(July 13, 2015 at 3:36 pm)Jenny A Wrote:(July 13, 2015 at 3:15 pm)Chad32 Wrote: Recommended religious material for thesist would be...other holy books.
Not to mention reading their own cover to cover at one go preferably in a respectable scholarly translation and not one geared to your own sect. Christians really should read a good Jewish translation of the OT. Pay close attention when you get to the parts referenced in the NT. You might understand why the Jews don't see the prophecies the way you do.
I was going to write back that this wouldn't really work with a Mormon, but the BOM has had some pretty significant edits... Maybe if you got them to read a first edition and do a side-by-side comparison with their personal BOM...

(July 13, 2015 at 3:38 pm)whateverist Wrote: If the point is to turn them away from religion they might start with the bible.
Except my OP exempts the bible - that one is so obvious that I'm interested in hearing what you might recommend besides the bible.

(July 13, 2015 at 3:41 pm)Metis Wrote: It really would depend on the thiest, their background and their level of intelligence.
For a Christian of a reasonable level of understanding I might turn to something like Some Mistakes of Moses by Robert Ingersoll, as for a Mormon I might recommend any one of several biography's of Joseph Smiths life not penned by a Mormon.
There isn't one be all and end all, it has to be tailored to fit the target. If I had to pick one though? Fields of Blood by Karen Armstrong, it's not an explicitly Atheistic work, in fact it tries to defend religion against the idea that it alone is the cause of violence. What it does though very gently is detail the theory that they all draw from much older non-religious events and traditions with a wide range of evidence.
An openly atheist work tends to make the barriers rise up in defense, but a rather more ambiguous Pantheistic one makes for creating a starting point.
I haven't heard of that particular Karen Armstrong book, I might have to add it to my own book queue...

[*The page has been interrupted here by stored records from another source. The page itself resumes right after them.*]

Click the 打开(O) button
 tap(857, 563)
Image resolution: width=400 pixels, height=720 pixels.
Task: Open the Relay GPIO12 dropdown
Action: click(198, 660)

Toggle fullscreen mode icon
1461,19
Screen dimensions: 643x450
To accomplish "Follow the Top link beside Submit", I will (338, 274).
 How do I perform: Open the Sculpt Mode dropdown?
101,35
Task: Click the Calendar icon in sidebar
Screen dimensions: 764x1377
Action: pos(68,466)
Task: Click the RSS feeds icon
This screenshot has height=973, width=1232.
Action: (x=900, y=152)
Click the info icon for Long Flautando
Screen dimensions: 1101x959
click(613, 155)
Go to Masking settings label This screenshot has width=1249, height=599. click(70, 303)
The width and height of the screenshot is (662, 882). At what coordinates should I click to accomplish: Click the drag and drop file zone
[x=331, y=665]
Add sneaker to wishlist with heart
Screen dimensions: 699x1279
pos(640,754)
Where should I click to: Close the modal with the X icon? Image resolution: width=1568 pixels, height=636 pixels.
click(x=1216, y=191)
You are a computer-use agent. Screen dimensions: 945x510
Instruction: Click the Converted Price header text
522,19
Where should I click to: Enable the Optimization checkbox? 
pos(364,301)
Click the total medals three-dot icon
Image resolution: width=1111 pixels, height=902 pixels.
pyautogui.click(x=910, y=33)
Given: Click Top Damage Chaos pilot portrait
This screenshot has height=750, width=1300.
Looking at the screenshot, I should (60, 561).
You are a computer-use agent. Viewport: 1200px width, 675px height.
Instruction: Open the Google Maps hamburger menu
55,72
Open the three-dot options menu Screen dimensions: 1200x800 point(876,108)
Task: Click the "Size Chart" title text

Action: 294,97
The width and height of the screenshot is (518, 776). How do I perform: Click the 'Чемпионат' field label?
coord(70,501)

As for JS biographies, the trick with a Mormon is getting them to actually read something directly critical of the LDS church. I wouldn't choose a direct attack on their beliefs as the first book recommendation for a Mormon, it would be too confrontational for most of them to handle. Of the Ex-Mos I've talked to, most have to be doubting pretty seriously to even consider reading such a book, let alone to read it while being a true believer. I might, instead, go for a book on critical thinking first.
And I agree that the book choice needs to be tailored to the individual. In a thread like this, though, one need assume some sort of generic believer.
Teenaged X-Files obsession + Bermuda Triangle episode + Self-led school research project = Atheist.